**Task details**
When you reach the line containing "View all by Krishna Palacio (135, 434)", begin copying, and keep copying each line exactly until the listing ends.
>>>>
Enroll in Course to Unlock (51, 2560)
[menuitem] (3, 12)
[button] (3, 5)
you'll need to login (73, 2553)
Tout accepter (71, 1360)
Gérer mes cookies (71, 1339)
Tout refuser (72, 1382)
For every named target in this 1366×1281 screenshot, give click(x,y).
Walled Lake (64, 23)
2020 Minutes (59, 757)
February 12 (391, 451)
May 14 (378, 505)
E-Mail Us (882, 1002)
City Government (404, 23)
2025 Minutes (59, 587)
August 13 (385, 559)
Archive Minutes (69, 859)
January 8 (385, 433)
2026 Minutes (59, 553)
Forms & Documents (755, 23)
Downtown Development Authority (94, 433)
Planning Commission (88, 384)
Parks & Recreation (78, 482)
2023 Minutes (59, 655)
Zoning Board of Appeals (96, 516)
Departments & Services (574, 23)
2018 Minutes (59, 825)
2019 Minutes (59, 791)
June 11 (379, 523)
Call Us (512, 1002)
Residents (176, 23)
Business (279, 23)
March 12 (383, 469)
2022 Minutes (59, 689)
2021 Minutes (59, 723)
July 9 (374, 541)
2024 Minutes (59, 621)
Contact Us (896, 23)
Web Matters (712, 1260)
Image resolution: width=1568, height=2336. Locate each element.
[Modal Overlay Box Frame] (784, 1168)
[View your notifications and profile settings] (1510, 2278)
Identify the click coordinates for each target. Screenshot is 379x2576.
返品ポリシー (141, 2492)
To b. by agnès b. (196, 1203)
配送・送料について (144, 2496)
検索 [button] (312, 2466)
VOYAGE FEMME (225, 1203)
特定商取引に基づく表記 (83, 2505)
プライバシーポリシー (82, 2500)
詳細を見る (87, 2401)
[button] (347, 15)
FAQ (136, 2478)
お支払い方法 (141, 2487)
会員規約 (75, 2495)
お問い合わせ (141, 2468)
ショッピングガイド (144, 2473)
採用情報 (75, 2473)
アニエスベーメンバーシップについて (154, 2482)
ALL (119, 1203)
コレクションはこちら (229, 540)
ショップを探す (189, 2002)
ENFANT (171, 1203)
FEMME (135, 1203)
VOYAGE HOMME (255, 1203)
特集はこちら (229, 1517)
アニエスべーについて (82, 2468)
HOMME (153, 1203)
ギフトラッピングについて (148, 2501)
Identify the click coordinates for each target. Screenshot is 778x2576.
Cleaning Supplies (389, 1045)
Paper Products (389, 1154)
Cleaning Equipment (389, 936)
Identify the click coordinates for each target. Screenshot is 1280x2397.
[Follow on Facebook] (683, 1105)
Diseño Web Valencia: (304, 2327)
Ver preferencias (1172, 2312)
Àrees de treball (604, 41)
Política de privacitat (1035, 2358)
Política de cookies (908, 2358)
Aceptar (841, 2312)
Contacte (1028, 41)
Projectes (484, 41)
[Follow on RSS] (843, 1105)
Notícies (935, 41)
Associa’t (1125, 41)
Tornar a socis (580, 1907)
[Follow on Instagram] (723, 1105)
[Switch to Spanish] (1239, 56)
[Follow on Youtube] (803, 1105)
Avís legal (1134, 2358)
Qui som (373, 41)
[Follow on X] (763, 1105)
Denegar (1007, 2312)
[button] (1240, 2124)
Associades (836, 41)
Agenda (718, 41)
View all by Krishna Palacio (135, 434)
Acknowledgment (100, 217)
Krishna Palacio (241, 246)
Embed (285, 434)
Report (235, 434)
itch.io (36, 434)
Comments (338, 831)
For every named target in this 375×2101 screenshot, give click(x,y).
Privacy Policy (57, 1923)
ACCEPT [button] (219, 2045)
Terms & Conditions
<<<<
**Exercise answer**
View all by Krishna Palacio (135, 434)
Acknowledgment (100, 217)
Krishna Palacio (241, 246)
Embed (285, 434)
Report (235, 434)
itch.io (36, 434)
Comments (338, 831)
For every named target in this 375×2101 screenshot, give click(x,y).
Privacy Policy (57, 1923)
ACCEPT [button] (219, 2045)
Terms & Conditions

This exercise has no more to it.